■ **EXERCISE AIM**
Switch every "icon" in these lines to "symbol", and reproduce the lines with nothing else altered.

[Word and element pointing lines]
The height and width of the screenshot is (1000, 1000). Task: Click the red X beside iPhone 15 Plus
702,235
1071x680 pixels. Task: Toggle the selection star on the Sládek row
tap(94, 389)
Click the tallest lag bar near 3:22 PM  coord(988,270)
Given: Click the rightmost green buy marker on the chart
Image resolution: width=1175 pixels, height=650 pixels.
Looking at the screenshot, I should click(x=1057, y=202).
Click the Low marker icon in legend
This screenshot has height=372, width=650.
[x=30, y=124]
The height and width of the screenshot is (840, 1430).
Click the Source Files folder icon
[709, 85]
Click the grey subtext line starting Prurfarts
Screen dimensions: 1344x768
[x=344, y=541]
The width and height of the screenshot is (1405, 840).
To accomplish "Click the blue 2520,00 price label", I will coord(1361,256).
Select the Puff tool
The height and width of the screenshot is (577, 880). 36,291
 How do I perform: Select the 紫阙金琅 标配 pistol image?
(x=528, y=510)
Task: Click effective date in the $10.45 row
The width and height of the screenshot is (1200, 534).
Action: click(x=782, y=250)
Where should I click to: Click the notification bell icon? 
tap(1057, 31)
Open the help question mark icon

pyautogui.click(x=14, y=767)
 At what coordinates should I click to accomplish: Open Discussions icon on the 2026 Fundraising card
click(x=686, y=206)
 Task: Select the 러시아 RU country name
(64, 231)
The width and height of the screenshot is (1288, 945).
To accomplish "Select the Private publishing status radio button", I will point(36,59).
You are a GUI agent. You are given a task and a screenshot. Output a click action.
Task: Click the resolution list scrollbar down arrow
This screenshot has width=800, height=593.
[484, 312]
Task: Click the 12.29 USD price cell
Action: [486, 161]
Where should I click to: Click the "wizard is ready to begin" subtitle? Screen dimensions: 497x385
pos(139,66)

■ **RESPONSE FOR THIS EXERCISE**
The height and width of the screenshot is (1000, 1000). Task: Click the red X beside iPhone 15 Plus
702,235
1071x680 pixels. Task: Toggle the selection star on the Sládek row
tap(94, 389)
Click the tallest lag bar near 3:22 PM  coord(988,270)
Given: Click the rightmost green buy marker on the chart
Image resolution: width=1175 pixels, height=650 pixels.
Looking at the screenshot, I should click(x=1057, y=202).
Click the Low marker symbol in legend
This screenshot has height=372, width=650.
[x=30, y=124]
The height and width of the screenshot is (840, 1430).
Click the Source Files folder symbol
[709, 85]
Click the grey subtext line starting Prurfarts
Screen dimensions: 1344x768
[x=344, y=541]
The width and height of the screenshot is (1405, 840).
To accomplish "Click the blue 2520,00 price label", I will coord(1361,256).
Select the Puff tool
The height and width of the screenshot is (577, 880). 36,291
 How do I perform: Select the 紫阙金琅 标配 pistol image?
(x=528, y=510)
Task: Click effective date in the $10.45 row
The width and height of the screenshot is (1200, 534).
Action: click(x=782, y=250)
Where should I click to: Click the notification bell symbol? 
tap(1057, 31)
Open the help question mark symbol

pyautogui.click(x=14, y=767)
 At what coordinates should I click to accomplish: Open Discussions symbol on the 2026 Fundraising card
click(x=686, y=206)
 Task: Select the 러시아 RU country name
(64, 231)
The width and height of the screenshot is (1288, 945).
To accomplish "Select the Private publishing status radio button", I will point(36,59).
You are a GUI agent. You are given a task and a screenshot. Output a click action.
Task: Click the resolution list scrollbar down arrow
This screenshot has width=800, height=593.
[484, 312]
Task: Click the 12.29 USD price cell
Action: [486, 161]
Where should I click to: Click the "wizard is ready to begin" subtitle? Screen dimensions: 497x385
pos(139,66)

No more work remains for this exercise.